As Cowen argues, our economy has enjoyed low-hanging fruit since the seventeenth century: free land, immigrant labor, and powerful new technologies. But during the last forty years, the low-hanging fruit started disappearing, and we started pretending it was still there. We have failed to recognize that we are at a technological plateau. The fruit trees are barer than we want to believe. That’s it. That is what has gone wrong and that is why our politics is crazy.
Cowen reveals the underlying causes of our past prosperity and how we will generate it again.   This is a passionate call for a new respect of scientific innovations that benefit not only the powerful elites, but humanity as a whole.
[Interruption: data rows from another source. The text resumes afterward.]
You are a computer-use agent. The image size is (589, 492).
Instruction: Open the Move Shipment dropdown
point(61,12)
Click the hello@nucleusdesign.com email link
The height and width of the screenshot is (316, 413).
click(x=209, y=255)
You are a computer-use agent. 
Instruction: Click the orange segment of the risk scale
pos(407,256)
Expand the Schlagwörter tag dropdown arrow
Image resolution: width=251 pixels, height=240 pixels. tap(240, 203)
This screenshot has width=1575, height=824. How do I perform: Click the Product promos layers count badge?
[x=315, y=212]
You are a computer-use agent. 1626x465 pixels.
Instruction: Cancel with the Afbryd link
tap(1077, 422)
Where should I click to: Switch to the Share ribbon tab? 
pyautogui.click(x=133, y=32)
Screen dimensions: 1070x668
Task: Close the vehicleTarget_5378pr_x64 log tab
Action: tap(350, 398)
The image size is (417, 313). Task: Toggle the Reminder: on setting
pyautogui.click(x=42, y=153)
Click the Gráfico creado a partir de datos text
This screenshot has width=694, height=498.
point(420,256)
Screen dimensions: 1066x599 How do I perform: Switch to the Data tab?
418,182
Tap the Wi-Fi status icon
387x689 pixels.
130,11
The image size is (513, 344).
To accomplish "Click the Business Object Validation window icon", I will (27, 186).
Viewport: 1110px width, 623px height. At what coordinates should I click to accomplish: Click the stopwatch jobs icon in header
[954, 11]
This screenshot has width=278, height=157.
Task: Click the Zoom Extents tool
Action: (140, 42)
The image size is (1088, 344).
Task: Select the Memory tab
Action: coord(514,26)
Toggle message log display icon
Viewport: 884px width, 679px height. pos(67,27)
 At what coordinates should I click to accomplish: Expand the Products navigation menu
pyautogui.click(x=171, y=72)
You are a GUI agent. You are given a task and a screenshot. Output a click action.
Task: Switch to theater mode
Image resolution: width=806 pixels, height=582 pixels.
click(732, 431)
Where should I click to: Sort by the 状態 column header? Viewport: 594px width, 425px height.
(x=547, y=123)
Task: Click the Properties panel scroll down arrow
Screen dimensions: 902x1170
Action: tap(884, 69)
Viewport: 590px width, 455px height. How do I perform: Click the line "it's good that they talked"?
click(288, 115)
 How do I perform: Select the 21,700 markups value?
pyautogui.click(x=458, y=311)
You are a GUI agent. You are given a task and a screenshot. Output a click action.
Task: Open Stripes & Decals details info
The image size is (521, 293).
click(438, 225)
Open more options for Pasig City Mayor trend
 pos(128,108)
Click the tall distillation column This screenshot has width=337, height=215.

The book is only 89 pages long, and is written in language that is easy to read.     It should be compulsory reading for everyone in the USA.  Are you worried yet? he asks on p42.  (Yes, I am).  We have used up free land, exploited technology and have turned uneducated kids into educated ones.    But we spend way, way too much money on government, health care and education (for what value we get back for it).  He says that my generation has not seen the creation of electricity, electric lights, the automobile, the railroad, radio, the telephone and television (actually I only got to see television for the first time when it came to South Africa when I was 13!), to name just a few.    In recent decades we have seen the creation of computers and the internet but their impacts have proved to be much more complicated and much subtler then the earlier technological breakthroughs – and are not nearly as widespread yet as say, that of the television or the automobile.   We had a great financial crisis because ‘We thought we were richer than we were’.   Can we fix what went wrong?  Yes, but it will take time.    Among his recommendations : we have to raise the social status of scientists.  (I’d like to assume that includes engineers as well !).